Lengthy queues emerged outside some vaccination centres in Sydney, where 12,881 doses were delivered in 24 hours. About 28 per cent of eligible Australians have received their first doses of AstraZeneca or Pfizer.
The Australian understands the Australian Technical Advisory Group on Immunisation is unlikely to change its current advice relating to the AstraZeneca vaccine when it reconvenes this week; it ruled in June that the Pfizer vaccine was preferred for people under the age of 60 due to a rare blood-clotting syndrome.
As discussions turned to boosting inoculation numbers as a pathway towards living with the virus, state and territory leaders took drastic action.
WA Premier Mark McGowan on Sunday reintroduced mask requirements and crowd limits after a returned traveller from Sydney tested positive to the virus. The infected person, a physiotherapist who had spent time at an exposed cafe in Sydney’s Bondi Beach, had originally tested negative on arrival in WA but was retested on the weekend after developing symptoms. She had received the first dose of the AstraZeneca vaccine, officials said.
In announcing the restrictions, WA Health Minister Roger Cook said there was likely to be a “significant” number of casual contacts linked to the case. “These are very proactive, deliberate and aggressive responses to a potential threat to the Western Australian community,” he said.
NT Chief Minister Michael Gunner described the situation as the biggest Covid-19 threat the Territory had faced.
Queensland also reintroduced restrictions on the number of people in hospitality venues and capped the permitted number of people at private gatherings to 100 after its health authorities identified 26 locations of concern in inner-city Brisbane linked to three cases, one of whom was a mine worker from the same NT goldmine. The worker was infectious in the community for about a day, Queensland Health said.
ACT officials introduced mask requirements despite the territory not recording any active cases. Asked if the nation was on the brink of a national outbreak, Health Minister Greg Hunt said the federal government ultimately had confidence in the systems put in place by state and territory leaders. “Every case is of concern but what I am focused on is making sure we have the testing, tracing and appropriate distancing in place around the country,” he said.
“We are, in my view, better placed than virtually every other country in the world to manage outbreaks. We have done it before and we will do it again and we will get through it.”

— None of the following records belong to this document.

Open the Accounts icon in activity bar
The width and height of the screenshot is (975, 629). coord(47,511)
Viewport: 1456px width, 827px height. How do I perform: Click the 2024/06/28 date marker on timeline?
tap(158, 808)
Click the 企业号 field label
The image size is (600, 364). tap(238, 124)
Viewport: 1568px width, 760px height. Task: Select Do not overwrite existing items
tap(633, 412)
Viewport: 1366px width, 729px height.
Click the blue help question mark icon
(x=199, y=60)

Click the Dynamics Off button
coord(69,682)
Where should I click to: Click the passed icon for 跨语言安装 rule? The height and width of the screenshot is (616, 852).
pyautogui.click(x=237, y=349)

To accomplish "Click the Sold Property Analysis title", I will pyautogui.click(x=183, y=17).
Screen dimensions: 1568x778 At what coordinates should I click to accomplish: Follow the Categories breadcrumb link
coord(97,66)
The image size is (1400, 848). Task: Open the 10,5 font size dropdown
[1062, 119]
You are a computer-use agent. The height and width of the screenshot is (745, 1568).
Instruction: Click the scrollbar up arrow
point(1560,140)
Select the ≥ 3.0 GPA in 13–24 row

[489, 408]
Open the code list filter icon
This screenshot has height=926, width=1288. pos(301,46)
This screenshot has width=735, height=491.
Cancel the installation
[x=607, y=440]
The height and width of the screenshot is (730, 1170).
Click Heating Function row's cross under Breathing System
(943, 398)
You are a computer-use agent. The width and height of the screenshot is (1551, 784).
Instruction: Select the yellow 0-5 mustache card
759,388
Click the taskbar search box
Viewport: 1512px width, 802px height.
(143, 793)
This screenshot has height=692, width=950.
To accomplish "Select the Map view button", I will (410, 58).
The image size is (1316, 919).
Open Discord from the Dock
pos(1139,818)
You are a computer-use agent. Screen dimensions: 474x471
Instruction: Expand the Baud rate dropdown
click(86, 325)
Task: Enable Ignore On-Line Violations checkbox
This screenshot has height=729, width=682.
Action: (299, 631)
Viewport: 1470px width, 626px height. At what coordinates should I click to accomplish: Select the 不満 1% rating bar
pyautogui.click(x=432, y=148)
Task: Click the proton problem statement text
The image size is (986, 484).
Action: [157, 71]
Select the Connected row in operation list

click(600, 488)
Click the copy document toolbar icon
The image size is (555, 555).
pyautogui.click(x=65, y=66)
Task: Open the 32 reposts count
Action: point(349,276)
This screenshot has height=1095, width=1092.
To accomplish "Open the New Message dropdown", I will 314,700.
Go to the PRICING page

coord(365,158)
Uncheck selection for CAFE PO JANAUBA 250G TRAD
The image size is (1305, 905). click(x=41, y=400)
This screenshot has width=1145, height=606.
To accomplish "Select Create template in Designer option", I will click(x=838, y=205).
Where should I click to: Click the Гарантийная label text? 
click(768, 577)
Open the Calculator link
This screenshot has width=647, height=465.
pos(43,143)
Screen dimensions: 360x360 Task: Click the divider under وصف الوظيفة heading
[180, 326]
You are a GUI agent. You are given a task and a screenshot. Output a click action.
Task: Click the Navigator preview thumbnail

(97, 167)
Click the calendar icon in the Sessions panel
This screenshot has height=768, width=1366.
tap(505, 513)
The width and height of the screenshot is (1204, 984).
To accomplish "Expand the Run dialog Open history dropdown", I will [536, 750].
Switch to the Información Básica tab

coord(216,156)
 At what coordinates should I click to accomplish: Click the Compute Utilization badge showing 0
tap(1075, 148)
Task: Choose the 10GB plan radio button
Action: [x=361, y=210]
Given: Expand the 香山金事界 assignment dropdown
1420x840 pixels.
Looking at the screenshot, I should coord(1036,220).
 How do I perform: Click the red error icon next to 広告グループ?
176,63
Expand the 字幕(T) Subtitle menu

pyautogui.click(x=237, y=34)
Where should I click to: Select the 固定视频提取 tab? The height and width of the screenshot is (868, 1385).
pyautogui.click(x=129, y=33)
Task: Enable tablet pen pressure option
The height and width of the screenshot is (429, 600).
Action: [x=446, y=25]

In NSW, officials began on Sunday to draft a financial assistance package for devastated businesses and industries expected to lose significant revenues.
NSW Treasurer Dominic Perrottet is expected to announce a fresh tranche of financial support for the hospitality sector – partly targeted at catering businesses who have been left facing hefty bills for cancelled events – as well as business support grants for restaurants and cafes.
The details are expected to be outlined on either Monday or Tuesday once they are formally approved by the government’s expenditure review committee.
The NSW hospitality industry accounts for roughly 34 per cent of the national market, with each week of lockdown costing it roughly $228m in lost revenue and $70m in lost sales for suppliers.
Ms Berejiklian repeated her call on Sunday for more vaccine doses to be provided to NSW, saying people were waiting and willing to accept them.
“Whenever we get doses, we get them in arms,” she said.